Digital Marketing or SEO is no exception from collecting data responsibly. If you extract the data that can help drive your SEO strategy quickly and effectively, it would be icing on the cake with the efforts that you are already putting in.

Despite its substantial potential, the world of SEO is yet to fully uncover the vast opportunities web scraping offers in driving immense traffic and optimizing search engine rankings. In this article, we will see if web scraping is even worth it for SEO or not.

Featured SEO Experts:
Alex Wilson
Andreas Voniatis
Daniel Heredia Mejias
Elias Dabbas
JC Chouinard
Lee Foot

What is Web Scraping?

Web scraping is the process of extracting data from a specific web page. It involves making an HTTP request to a website’s server, downloading the page’s HTML and parsing it to extract the desired data.

Techopedia

Web scraping is the art of extracting relevant data from a source that you think is reliable. There are some techniques & technical terms involved in the process.

  1. HTTP request is made to access the source and that is granted by the server hosting the webpage.
  2. The page’s HTML is downloaded and cleaned (parsed) to make the meaning of the collected data.

This collected data can be exported to a spreadsheet to help analyze the data better.

What are the Techniques for Web Scraping?

A) Manual Copy Pasting – The simplest of these techniques is to simply copy the data from the source webpage, and paste it into a spreadsheet to analyze it later. However, this method is error prone and with a huge amount of data to be collected and thus this method is done for usually small tasks.

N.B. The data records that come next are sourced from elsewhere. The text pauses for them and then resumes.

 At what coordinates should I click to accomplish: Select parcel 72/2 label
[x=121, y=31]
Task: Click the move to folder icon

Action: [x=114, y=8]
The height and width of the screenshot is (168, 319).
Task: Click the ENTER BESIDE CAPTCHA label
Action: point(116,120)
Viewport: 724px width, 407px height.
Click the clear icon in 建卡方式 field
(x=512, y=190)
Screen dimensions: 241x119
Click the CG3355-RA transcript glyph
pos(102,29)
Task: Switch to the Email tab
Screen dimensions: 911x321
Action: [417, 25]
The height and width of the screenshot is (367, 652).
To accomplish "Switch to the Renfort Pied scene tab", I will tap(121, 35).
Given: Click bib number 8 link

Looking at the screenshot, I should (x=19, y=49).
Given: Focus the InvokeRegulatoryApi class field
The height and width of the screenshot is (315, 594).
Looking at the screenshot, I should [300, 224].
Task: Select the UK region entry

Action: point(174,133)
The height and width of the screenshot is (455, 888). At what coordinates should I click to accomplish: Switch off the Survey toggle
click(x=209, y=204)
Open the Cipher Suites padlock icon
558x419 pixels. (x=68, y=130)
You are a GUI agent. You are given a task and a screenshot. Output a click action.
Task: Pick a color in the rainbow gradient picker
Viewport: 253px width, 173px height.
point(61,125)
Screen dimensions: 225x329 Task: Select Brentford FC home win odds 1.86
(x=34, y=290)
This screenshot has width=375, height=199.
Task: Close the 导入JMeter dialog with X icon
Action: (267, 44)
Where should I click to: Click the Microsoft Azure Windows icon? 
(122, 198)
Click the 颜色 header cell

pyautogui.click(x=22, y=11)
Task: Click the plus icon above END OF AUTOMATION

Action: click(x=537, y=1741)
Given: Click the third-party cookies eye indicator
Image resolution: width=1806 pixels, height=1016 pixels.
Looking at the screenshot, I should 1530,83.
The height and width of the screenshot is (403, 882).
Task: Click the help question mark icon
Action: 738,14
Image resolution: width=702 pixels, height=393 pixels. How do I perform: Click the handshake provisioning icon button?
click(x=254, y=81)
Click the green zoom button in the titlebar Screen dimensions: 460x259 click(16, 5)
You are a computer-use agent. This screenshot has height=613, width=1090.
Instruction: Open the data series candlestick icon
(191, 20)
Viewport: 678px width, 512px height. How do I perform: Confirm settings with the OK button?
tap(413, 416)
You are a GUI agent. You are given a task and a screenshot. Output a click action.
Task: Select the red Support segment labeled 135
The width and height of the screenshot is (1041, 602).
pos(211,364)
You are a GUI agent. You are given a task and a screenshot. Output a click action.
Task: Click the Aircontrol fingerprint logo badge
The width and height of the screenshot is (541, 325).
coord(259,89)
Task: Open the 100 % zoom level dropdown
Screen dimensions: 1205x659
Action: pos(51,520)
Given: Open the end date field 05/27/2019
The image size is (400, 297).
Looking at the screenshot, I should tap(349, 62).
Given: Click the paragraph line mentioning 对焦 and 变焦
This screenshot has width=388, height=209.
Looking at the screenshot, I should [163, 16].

B) Web Scraping Framework – If you have knowledge of programming languages you can build a web scraper using programming languages like Python, Node.JS, JAVA etc. But again you can scrape small data using these scrapers, however, if you scale the process you would get blocked by the source website in no-time.

When I know which pages that I want to scrape, want specific things or need automation, I use Python and BeautifulSoup.

JC Chouinard

I usually use Python, the library requests is good for web scraping, although Screaming Frog can also be a very effective solution.

Daniel Heredia Mejias

For most jobs I’ll use Screaming Frog with a custom extractor, if it’s something tricky due to JS or something that requires heavy automation I’ll switch to Python. ChatGPT is great for writing small snippets of Python code like this, is such a time saver that it’s not much more effort than using Screaming Frog with a custom extractor.

Lee Foot

C) Web Scraping Tools – For no-coders and non-developers there are tools available like Screaming Frog that can help you to extract data from websites. These tools do screen scraping and extract the data that can be viewed on the source’s webpage. Web scraping tools are mostly used to scrape entire sites and discover optimization opportunities.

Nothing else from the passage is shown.